___ RECORDS PROVIDED

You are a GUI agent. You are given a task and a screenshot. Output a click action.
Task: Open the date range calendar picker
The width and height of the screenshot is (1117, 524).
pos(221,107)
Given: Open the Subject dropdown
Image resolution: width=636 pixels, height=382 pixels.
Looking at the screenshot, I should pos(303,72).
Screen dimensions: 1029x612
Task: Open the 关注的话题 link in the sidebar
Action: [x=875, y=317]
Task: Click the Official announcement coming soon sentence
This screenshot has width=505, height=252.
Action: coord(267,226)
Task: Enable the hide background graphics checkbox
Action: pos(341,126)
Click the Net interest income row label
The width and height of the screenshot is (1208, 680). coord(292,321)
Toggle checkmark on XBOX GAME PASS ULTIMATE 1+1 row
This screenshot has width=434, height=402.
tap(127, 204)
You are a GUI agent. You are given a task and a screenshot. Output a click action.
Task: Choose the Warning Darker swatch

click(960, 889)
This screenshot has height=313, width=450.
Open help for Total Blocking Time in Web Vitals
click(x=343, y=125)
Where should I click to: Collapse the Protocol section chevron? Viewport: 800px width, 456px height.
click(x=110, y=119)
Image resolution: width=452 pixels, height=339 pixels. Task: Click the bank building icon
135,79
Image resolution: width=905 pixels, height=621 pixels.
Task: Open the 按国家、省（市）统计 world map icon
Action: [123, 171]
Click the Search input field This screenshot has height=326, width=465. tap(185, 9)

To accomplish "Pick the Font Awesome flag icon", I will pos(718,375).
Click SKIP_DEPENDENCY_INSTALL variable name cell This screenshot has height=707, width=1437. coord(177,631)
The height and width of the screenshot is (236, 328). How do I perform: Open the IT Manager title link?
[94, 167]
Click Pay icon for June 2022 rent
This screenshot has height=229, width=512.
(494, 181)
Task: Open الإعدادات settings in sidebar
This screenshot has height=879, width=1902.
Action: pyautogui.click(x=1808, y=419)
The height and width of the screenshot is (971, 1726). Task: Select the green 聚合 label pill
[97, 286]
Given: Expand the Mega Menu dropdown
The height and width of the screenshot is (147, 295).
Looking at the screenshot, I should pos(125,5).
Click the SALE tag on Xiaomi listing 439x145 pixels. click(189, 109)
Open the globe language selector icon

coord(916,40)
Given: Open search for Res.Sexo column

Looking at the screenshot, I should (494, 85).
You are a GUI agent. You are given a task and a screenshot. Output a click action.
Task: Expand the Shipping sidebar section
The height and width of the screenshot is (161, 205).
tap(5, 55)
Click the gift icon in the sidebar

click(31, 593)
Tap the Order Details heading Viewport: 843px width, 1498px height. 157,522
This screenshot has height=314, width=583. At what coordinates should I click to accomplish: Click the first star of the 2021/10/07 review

______

◆ **WHAT YOU NEED TO DO**
Arrange the stretch of the material from the line containing "Click the SALE" through the end of the material as a numbered list, leaving out blank lines.

◆ **RESULT BELOW**
1. Click the SALE tag on Xiaomi listing 439x145 pixels. click(189, 109)
2. Open the globe language selector icon
3. coord(916,40)
4. Given: Open search for Res.Sexo column
5. Looking at the screenshot, I should (494, 85).
6. You are a GUI agent. You are given a task and a screenshot. Output a click action.
7. Task: Expand the Shipping sidebar section
8. The height and width of the screenshot is (161, 205).
9. tap(5, 55)
10. Click the gift icon in the sidebar
11. click(31, 593)
12. Tap the Order Details heading Viewport: 843px width, 1498px height. 157,522
13. This screenshot has height=314, width=583. At what coordinates should I click to accomplish: Click the first star of the 2021/10/07 review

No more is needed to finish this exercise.